# Capstone Project - The Battle of Neighborhoods

Applied Data Science Capstone from IBM (on Coursera.org)

## 1. Introduction

### 1.1 Background

In "Applied Data Science Capstone" course, we explored, segmented, and clustered the neighborhoods in the city of Toronto based on venues in each postcode area.

This capstone project will continue the same analysis with additional features (such as elementary and secondary schools' ratings, 2016 census data from Statistic Canada, and housing data from HouseSigma) to better describe the characteristics of each neighborhood.

### 1.2 Problem

There are many factors that could characterized a neighborhood besides venues or interest points.

Other factors could include, but not limited to, house and rental pricing, availability of good elementary and scondary schools for the children, average family incomes for selection reference.
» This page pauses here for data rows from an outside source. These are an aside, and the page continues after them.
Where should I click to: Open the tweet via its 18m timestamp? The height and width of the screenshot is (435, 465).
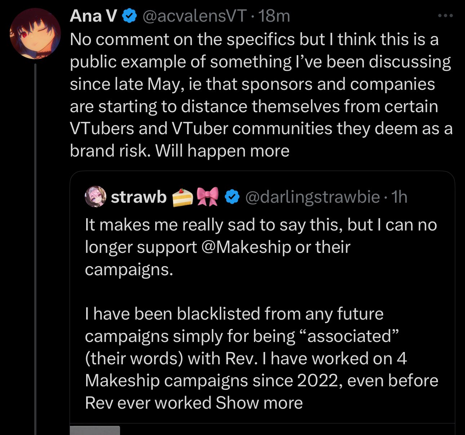pyautogui.click(x=274, y=16)
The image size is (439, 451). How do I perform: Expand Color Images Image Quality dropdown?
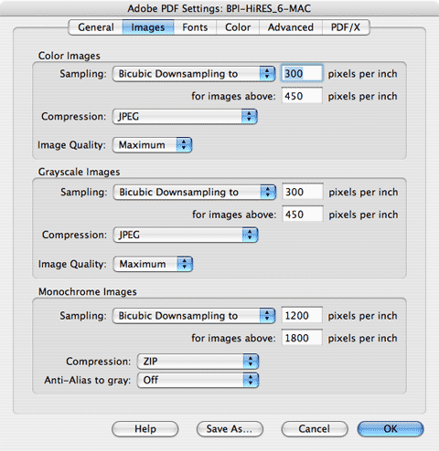click(x=152, y=145)
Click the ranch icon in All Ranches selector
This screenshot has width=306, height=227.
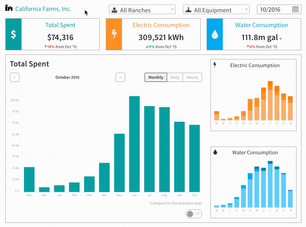tap(114, 10)
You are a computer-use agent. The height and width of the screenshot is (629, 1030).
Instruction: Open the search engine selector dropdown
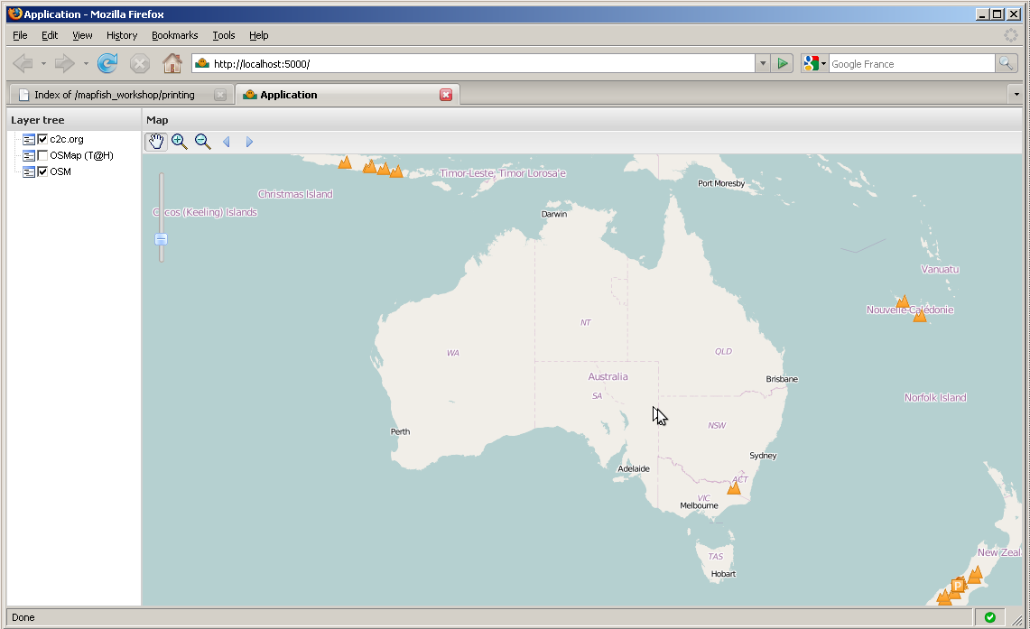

This analysis tries to answer the question: Which neighborhoods have the similar features  from where a family with young children can purchase a residential property?

### 1.3 Interest

Families with young children of school age who are looking for a residential property in City of Toronto.

Note: _Residential property or house_ referring here could be a detached house, semi-detached house, townhouse, or apartment.

## 2. Data Acquisition and Cleaning

### FSA Postcodes of City of Toronto
[https://en.wikipedia.org/wiki/List_of_postal_codes_of_Canada:_M](https://en.wikipedia.org/wiki/List_of_postal_codes_of_Canada:_M)

HTML scraping to get all Forward Sortation Area (FSA) postcodes, boroughs, and neighbourhoods in City of Toronto.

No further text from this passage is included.